Monday 21 November 2016

To what extent is inequality a factor in water access?


Saturday was World Toilet Day, a day marked by the UN to highlight the importance of toilets worldwide.

And it is true, they are of great importance. Toilets, though something often not paid much attention, are the centres of a multitude of social distinctions.


Reading around the matter, one of the main ideas that has become apparent is that of inequality. Despite much easier, more sustainable and cheaper alternatives to the porcelain ‘flush’ toilet that we are all used to in our homes, the latter carries a certain image. With references to colonial legacy, these toilets are possessed by the highest income groups, with fully piped water supply, and have thereby become both a symbol of status, as well as ‘civility’  in many urban centres in Africa. This is furthered by narratives such as that offered in an article by The Economist  linking flushing toilets with progress (echoing modernisation discourses). With flushing toilets thereby seen as the ultimate goal, other attempts at toilet provisioning can be seen as ‘not good enough’ or have cultural stigmas attached to them. Inequality thereby increases inequality by producing a negative cycle.

Even in those areas where toilets have been implemented inequality is an issue, with the privately owned stalls being too much for many too afford. Joel Nkako (Kenyas' Ministry of Public Health and Sanitation (Tatiana Thieme Lecture 2016)), in 2010 made some important points in relation to toilet provisioning:

‘You have to see the coverage and access and usage of facilities like latrines. Sometimes we use a single word, like when we say we want to scale up latrine ‘coverage’. What we mean is we want many people to use toilets and maybe stop open defecation. But when we use the word coverage, it does not ensure usage or access, because if we walk around we’ll find places where toilets are locked. They are used by specific people, and excluding others. And access also does not translate into proper usage.’

The reason I mention all of this is because I feel there exist parallels between inequalities surrounding toilet access to access to water. For the rest of this post I want to make apparent these parallels and demonstrate the importance of inequality in understanding access to water in Africa’s urban centres.


The poor paying more for less?


The way in which I hope to draw some parallels starts with the Joel Nkako quote just mentioned above.
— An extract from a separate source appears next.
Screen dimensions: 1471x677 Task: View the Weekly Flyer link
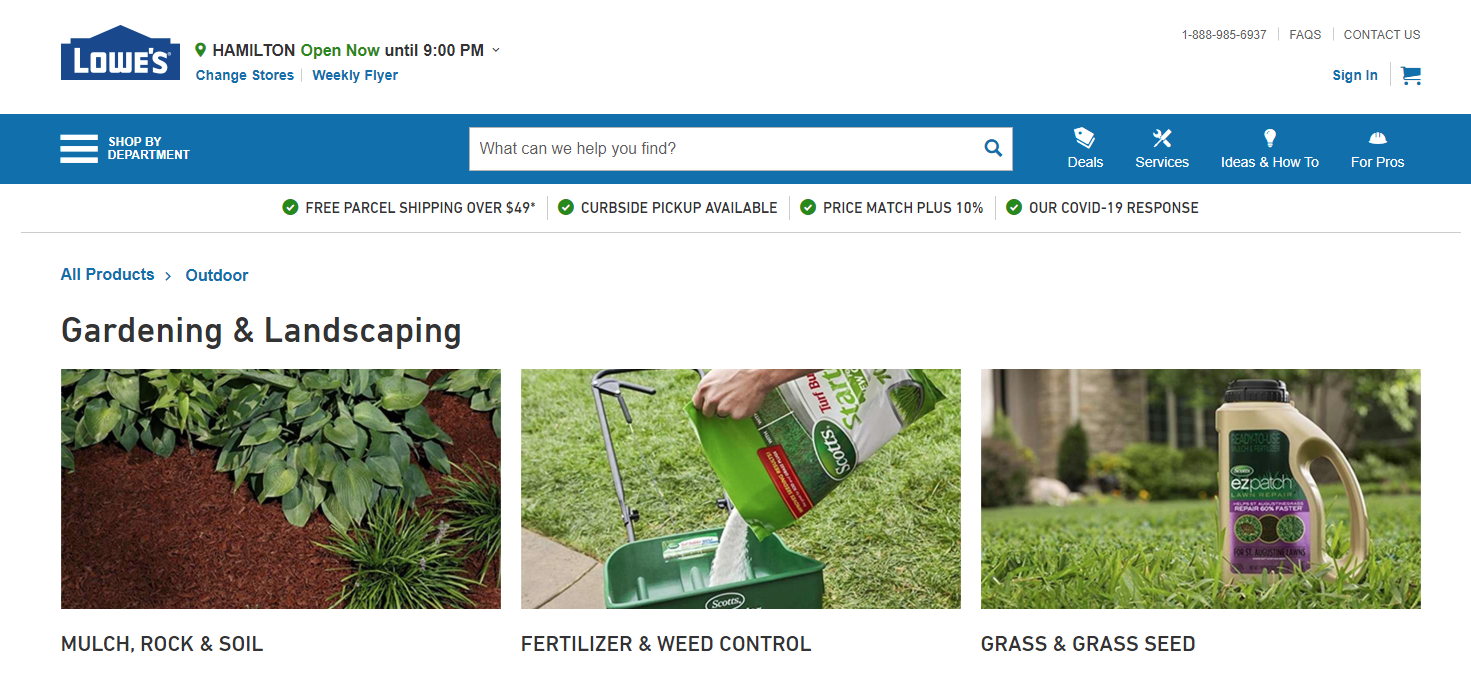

Firstly, the statement: ‘when we use the word coverage, it does not ensure usage or access’. This idea can also be used to explore issues surrounding water access in Africa. It has been made clear that when understanding access to water, National Water Scarcity metrics are unhelpful. Those in the  slums of Nairobi face shortages of clean water, whilst their neighbours in affluent suburbs have enough water not only for household use, but enough to keep swimming pools filled (UNDP, 2006: 80) . Clearly therefore, there is much more to inability to access water than national metrics. Rather, it is the destructing issue of inequality.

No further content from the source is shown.